Mapping Cross-Object Dependencies
Migrating data that have interdependencies between different objects or entities within a system is challenging. These dependencies can complicate the data migration process and potentially lead to errors or inconsistencies if not properly managed. Moreover, discovering dependencies only after the launch is still common.
To address the challenge, establish a migration sequence that considers the dependencies between objects migrating the objects in the appropriate order, update the data mappings, and implement robust validation and testing procedures to verify the correctness of the migrated data.
Need Help Migrating Data from Legacy Systems?
At Maven Solutions, we use our own application modernization and legacy migration tools following industry best practices. During the Inception phase, we analyze your software in detail, conduct an audit, and create a plan that helps deliver the most profitable migration result and prevent failure. Only after that, we proceed with the Development and Change Management stages.
With 13 years of experience working with businesses of different niches (e.g., Travel, Fashion, Goods for children, Food, Logistics, and Branded products) and sizes (e.g., from startups to Fortune 500 and the Inc.5000), 100+ successful projects and 20,000+ features developed, Maven has earned the trust of many companies, most of which continue long-term cooperation with us.
Data migration from legacy systems is a challenging process that requires thorough preparation.
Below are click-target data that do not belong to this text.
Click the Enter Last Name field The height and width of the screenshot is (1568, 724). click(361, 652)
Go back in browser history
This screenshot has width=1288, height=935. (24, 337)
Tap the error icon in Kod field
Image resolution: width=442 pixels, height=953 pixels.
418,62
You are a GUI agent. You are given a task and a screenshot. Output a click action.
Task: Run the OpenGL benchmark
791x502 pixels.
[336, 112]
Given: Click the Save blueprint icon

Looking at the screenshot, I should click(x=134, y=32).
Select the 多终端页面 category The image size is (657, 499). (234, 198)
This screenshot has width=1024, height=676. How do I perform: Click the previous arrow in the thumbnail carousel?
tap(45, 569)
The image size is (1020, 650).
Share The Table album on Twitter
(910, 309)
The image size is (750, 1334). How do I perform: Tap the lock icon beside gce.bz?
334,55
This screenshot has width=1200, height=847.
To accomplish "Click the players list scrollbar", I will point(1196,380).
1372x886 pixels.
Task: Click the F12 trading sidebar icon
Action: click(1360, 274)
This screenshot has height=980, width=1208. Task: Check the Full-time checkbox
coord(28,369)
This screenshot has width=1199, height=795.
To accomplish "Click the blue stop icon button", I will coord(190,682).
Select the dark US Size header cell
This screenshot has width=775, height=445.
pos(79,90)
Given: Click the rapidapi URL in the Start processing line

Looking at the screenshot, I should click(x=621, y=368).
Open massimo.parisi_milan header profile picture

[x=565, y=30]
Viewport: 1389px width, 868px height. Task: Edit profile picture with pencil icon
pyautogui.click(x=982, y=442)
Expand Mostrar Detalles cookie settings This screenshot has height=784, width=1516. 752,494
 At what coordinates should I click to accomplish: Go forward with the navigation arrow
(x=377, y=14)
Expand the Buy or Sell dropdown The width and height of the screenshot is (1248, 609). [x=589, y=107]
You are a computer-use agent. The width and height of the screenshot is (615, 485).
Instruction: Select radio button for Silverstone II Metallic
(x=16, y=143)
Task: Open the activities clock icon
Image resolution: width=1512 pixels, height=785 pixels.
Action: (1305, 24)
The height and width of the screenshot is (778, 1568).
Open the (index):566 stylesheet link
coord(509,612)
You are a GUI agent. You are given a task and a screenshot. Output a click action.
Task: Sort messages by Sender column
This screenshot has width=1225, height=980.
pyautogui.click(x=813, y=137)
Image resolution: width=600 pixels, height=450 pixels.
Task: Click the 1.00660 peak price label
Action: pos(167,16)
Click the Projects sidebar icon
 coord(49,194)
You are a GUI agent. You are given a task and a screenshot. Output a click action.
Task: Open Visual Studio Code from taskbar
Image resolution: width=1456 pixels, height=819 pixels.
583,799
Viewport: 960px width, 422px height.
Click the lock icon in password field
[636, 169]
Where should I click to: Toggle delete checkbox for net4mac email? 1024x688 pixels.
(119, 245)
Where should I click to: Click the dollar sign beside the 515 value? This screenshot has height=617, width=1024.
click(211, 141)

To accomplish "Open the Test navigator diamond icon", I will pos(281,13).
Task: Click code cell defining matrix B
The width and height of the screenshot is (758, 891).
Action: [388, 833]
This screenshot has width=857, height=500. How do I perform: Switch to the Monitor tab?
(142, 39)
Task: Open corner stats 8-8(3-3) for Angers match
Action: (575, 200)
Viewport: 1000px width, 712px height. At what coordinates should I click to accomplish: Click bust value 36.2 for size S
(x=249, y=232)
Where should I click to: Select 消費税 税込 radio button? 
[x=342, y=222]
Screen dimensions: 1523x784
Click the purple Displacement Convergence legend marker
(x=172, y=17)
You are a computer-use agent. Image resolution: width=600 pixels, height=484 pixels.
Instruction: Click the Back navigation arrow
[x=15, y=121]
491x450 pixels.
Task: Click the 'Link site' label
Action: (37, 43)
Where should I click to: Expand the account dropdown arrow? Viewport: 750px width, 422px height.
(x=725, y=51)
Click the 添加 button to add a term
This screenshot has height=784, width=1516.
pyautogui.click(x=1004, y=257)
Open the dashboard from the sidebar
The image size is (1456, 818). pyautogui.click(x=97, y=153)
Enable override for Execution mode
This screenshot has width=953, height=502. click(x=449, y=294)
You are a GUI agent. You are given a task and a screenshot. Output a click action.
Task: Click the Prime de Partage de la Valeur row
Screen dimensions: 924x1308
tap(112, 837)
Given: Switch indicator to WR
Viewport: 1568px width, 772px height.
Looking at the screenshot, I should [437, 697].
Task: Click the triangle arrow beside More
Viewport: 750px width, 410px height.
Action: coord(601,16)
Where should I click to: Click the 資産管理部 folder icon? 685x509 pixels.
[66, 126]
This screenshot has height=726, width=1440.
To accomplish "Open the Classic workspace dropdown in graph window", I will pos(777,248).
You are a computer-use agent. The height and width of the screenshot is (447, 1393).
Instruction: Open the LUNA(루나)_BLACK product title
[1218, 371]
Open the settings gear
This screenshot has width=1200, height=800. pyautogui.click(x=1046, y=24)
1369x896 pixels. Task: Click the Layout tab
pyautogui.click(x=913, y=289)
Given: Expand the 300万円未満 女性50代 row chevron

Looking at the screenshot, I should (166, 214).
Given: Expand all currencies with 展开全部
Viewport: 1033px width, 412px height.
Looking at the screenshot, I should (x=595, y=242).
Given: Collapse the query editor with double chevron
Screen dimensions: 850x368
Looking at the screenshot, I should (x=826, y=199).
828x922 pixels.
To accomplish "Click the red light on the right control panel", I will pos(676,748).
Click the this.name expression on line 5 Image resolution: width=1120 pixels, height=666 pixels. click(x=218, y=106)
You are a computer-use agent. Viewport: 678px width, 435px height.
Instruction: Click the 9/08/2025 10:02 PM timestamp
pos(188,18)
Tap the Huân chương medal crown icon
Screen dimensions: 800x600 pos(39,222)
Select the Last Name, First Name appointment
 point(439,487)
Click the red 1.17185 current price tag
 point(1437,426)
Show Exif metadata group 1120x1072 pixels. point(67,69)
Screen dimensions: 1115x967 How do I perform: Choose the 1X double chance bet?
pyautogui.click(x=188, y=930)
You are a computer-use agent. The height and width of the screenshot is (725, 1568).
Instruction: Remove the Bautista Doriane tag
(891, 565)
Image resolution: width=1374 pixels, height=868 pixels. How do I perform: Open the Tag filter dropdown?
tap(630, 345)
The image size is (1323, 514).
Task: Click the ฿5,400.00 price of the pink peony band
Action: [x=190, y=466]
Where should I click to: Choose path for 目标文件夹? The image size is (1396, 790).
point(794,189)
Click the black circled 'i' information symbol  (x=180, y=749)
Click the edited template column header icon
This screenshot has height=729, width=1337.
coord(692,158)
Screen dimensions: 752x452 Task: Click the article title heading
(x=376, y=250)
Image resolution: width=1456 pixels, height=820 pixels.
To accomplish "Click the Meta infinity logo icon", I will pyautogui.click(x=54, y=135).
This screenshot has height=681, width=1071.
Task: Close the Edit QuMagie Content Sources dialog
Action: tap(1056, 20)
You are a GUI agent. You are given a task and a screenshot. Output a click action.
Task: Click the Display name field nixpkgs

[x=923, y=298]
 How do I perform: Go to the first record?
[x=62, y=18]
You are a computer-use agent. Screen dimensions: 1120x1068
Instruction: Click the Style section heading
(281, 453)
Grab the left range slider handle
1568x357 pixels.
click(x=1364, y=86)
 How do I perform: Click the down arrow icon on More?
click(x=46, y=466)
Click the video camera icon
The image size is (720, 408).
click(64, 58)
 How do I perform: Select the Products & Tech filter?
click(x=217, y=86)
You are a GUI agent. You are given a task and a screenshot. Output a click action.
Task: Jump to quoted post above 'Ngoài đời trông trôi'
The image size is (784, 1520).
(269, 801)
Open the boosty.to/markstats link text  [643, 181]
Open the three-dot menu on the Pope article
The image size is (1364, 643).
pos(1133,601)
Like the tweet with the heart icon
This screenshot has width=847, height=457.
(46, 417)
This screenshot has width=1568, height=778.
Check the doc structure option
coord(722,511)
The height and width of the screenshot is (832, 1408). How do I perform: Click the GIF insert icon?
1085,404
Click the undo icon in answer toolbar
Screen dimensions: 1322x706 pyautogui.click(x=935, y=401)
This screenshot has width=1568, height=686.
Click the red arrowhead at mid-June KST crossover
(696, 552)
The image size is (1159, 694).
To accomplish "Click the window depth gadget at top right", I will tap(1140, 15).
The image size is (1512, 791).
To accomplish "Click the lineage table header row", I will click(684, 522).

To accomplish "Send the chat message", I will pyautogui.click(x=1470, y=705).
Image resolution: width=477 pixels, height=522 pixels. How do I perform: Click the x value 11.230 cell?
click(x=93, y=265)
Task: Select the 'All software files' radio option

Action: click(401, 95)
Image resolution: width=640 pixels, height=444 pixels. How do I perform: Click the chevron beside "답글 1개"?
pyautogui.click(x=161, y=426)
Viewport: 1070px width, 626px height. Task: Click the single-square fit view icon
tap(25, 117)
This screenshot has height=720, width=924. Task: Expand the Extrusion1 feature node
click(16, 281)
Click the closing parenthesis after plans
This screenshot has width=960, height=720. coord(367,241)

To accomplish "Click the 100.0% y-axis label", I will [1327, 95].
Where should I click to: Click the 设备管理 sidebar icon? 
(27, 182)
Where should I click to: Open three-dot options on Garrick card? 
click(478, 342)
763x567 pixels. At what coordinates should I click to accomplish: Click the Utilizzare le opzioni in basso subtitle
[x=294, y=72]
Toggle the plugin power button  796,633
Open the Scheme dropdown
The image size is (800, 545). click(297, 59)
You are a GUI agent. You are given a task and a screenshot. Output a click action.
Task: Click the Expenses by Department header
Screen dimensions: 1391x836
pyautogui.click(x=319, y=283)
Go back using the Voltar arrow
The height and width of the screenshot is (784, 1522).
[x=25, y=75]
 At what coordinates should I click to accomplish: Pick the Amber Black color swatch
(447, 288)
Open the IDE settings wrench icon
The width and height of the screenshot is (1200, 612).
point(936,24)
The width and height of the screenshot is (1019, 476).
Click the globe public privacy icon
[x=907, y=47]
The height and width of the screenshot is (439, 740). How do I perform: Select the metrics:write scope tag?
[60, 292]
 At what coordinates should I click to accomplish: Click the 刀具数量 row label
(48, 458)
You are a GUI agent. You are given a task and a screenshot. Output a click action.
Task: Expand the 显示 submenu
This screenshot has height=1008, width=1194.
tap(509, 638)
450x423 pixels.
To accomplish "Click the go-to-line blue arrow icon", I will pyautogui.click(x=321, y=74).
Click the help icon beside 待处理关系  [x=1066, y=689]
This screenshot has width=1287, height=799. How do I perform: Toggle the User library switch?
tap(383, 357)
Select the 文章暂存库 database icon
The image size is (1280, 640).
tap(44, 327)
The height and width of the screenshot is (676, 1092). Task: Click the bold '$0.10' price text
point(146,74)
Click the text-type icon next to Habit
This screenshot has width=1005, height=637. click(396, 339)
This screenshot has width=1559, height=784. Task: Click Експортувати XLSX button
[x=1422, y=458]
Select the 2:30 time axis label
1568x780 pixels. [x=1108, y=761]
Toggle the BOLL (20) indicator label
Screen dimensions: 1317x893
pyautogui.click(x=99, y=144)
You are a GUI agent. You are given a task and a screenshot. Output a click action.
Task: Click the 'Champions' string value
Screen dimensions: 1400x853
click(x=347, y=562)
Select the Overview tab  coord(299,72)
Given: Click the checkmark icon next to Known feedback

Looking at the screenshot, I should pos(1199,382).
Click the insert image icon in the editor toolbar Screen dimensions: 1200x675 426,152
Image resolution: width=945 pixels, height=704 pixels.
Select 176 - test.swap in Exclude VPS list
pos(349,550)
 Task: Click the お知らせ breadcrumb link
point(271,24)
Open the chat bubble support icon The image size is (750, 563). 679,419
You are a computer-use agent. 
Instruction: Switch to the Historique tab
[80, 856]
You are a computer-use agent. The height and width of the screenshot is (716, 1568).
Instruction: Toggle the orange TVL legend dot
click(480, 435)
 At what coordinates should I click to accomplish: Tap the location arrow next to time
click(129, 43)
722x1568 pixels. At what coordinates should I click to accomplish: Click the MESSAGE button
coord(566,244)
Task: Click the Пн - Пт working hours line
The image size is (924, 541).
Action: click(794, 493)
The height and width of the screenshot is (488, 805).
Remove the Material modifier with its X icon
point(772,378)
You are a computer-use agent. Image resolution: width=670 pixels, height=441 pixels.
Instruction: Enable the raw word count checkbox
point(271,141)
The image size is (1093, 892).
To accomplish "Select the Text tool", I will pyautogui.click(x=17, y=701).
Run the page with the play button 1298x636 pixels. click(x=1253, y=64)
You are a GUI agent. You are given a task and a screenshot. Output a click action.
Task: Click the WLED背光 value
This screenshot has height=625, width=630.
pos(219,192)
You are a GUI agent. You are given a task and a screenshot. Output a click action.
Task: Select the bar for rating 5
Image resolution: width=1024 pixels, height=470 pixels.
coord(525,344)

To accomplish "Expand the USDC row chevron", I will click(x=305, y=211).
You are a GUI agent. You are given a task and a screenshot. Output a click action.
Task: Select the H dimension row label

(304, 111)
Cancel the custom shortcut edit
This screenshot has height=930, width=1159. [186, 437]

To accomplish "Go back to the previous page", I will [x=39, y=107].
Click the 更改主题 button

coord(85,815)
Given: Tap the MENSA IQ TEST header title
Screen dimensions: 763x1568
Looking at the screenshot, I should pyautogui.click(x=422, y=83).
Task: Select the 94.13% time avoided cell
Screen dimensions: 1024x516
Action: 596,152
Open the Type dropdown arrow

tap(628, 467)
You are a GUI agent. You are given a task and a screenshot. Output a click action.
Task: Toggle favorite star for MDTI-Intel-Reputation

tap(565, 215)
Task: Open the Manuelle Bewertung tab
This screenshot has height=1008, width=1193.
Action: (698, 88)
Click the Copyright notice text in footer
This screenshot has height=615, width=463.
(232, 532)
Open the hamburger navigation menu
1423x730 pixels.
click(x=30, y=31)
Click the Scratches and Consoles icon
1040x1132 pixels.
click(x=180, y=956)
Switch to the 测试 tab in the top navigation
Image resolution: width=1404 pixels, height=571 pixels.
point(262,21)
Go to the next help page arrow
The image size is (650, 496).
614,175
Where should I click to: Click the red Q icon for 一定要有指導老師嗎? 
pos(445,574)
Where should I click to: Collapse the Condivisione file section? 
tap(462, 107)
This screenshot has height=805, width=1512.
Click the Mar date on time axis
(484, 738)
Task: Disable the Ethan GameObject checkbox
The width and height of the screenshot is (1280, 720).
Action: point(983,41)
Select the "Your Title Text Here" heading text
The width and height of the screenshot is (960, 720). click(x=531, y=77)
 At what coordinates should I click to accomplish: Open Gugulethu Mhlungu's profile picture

In order to succeed and benefit, follow a few migration framework recommendations.
Before beginning the migration, ensure that you created a separate migration project, estimated costs correctly, checked data quality, hired the right people, and considered using automation tools. Then, follow the aforementioned step-by-step plan and prepare to deal with some common challenges.
If you are looking for a service provider to help you choose the best legacy system migration methodology and migrate trouble-free, Maven Solutions can be just the partner you need. Contact us to discuss your new strategy.
What is legacy data migration?
Legacy data migration is the process of transferring data from outdated or unsupported systems, applications, or storage formats to modern, up-to-date systems or formats, often to ensure data integrity, accessibility, and usability.
When do I need to migrate legacy data to a new environment?
The need to migrate legacy data occurs when the existing environment is no longer capable of meeting your organization’s evolving needs, whether it’s due to technological advancements, compliance requirements, performance issues, or cost considerations.
What is the ROI of cloud migration?
By migrating, you can significantly save costs for hardware and maintenance, provide scalability and agility, increase efficiency and productivity, enhance security and compliance, enhance resilience, and minimize downtime in the event of a disaster or system failure.
How long does the migration process take?
On average, the migration process takes 3-4 months, depending on the strategy, data scope, and complexity.
What are the steps in a data migration?
To migrate the data, you first need to make an audit of your existing data and systems, then create a migration plan, build a backup, create or choose the new environment, run, test, and support the new solution.